* Work order
Only one stretch of the data should be retyped: the lines from the line containing "This screenshot has" through the line containing "Click the add-record plus icon for Autoři". Keep pictures out of it.

* Information shown
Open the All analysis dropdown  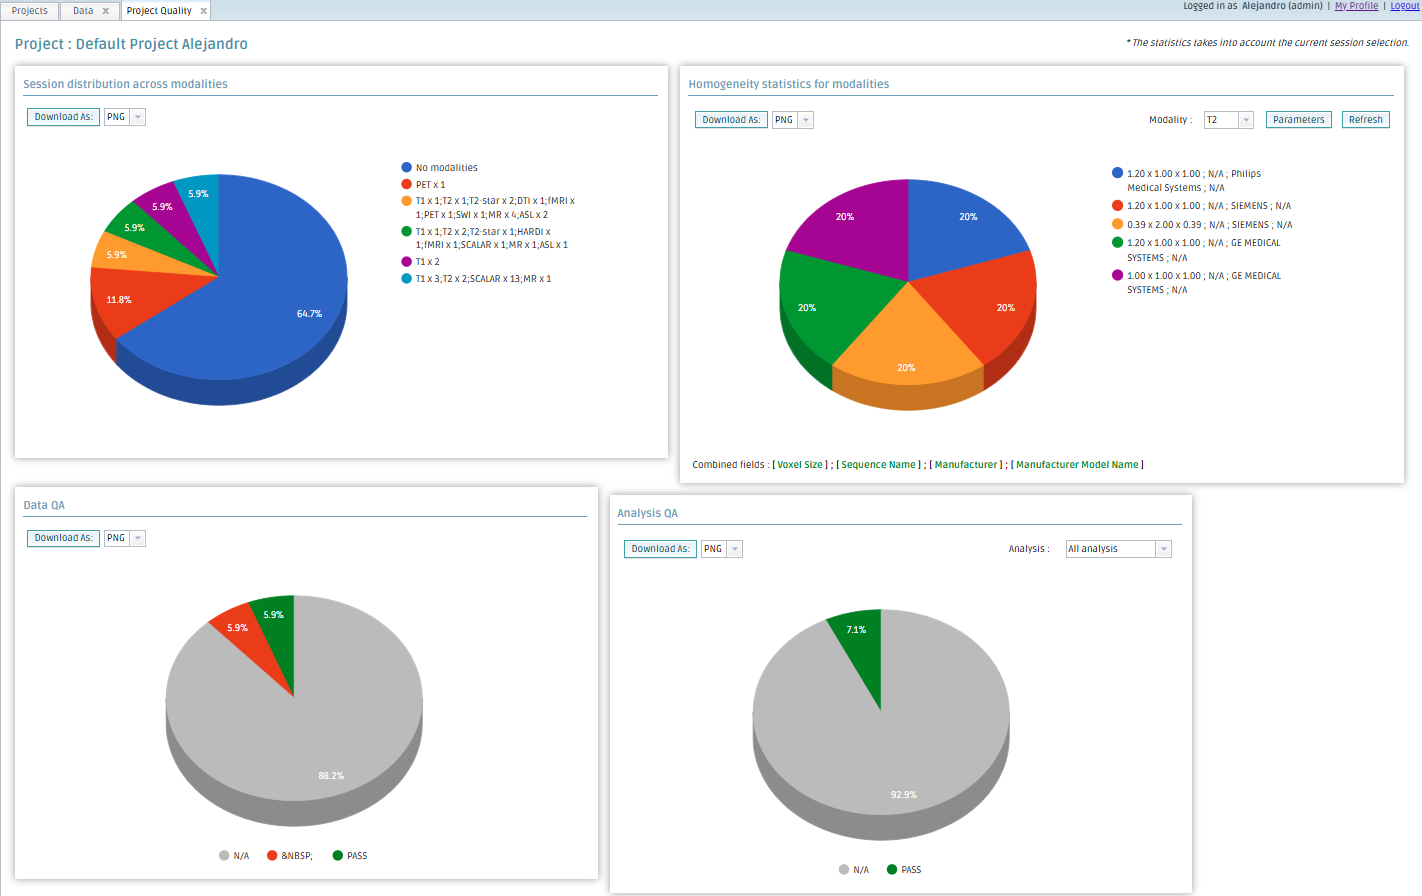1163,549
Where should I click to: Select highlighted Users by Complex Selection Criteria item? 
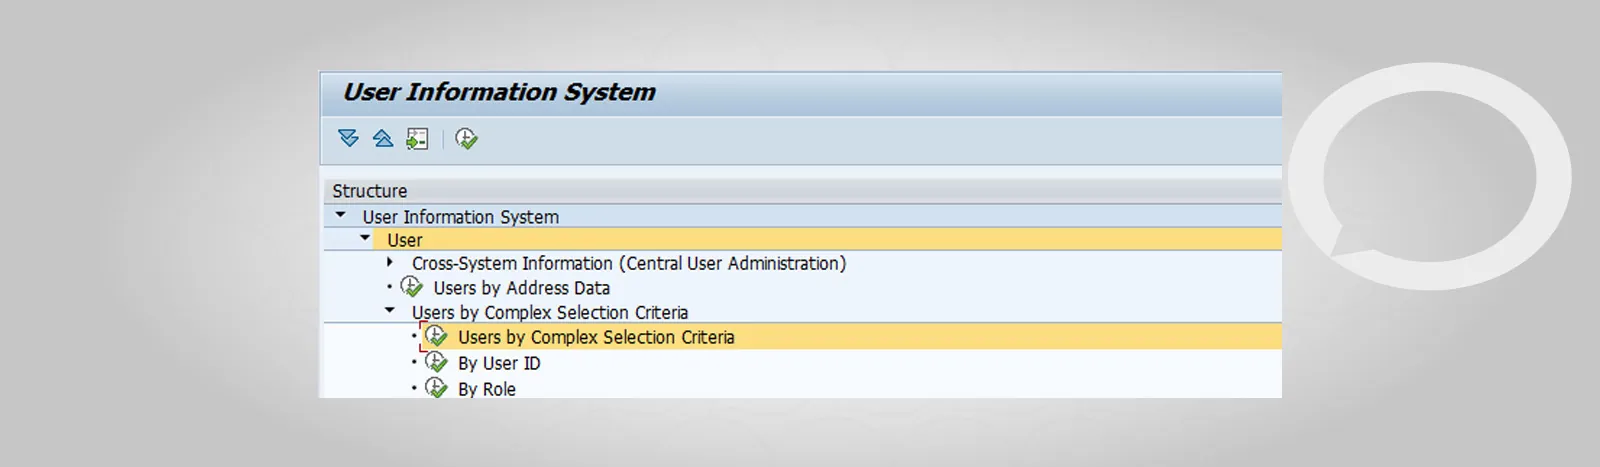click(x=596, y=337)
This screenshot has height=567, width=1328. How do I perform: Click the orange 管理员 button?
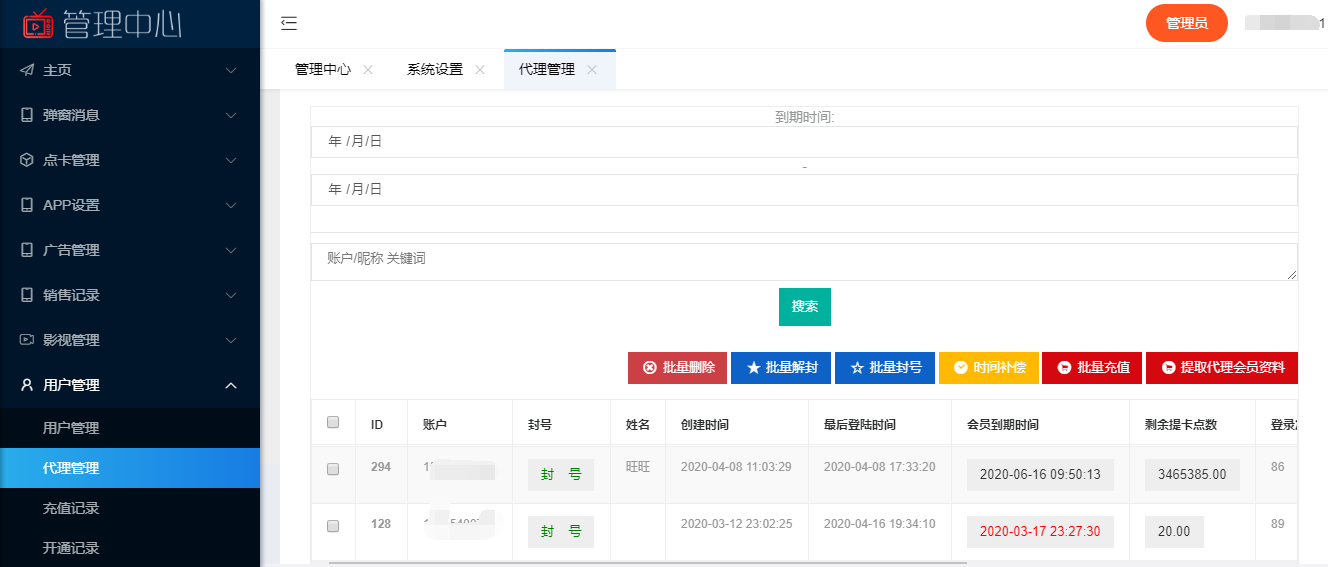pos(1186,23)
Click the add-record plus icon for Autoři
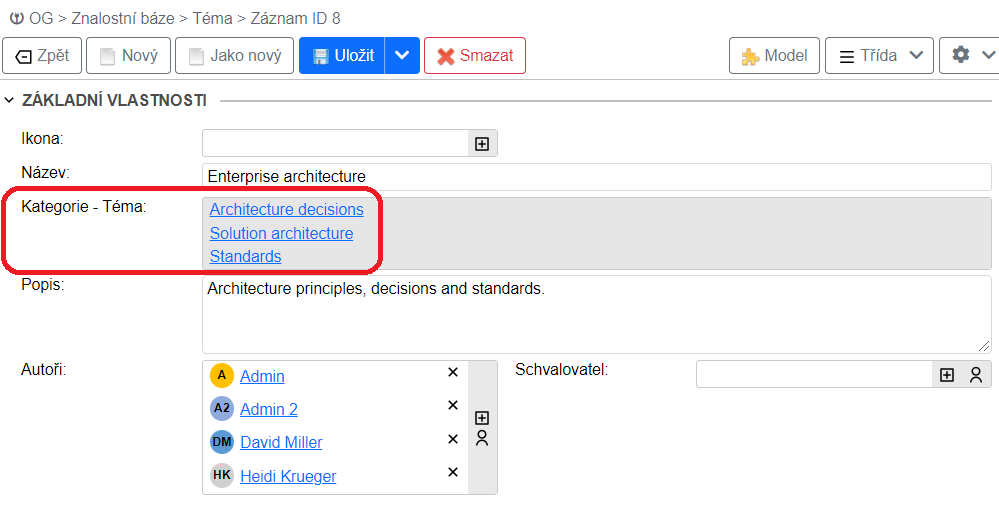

---

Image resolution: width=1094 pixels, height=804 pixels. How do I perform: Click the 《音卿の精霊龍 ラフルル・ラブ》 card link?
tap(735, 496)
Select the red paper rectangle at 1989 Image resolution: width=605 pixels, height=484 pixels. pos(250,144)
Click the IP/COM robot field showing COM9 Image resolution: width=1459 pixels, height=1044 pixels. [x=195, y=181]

* Result of this task
This screenshot has height=567, width=1328. How do I perform: Click the orange 管理员 button?
pos(1186,23)
Click the add-record plus icon for Autoři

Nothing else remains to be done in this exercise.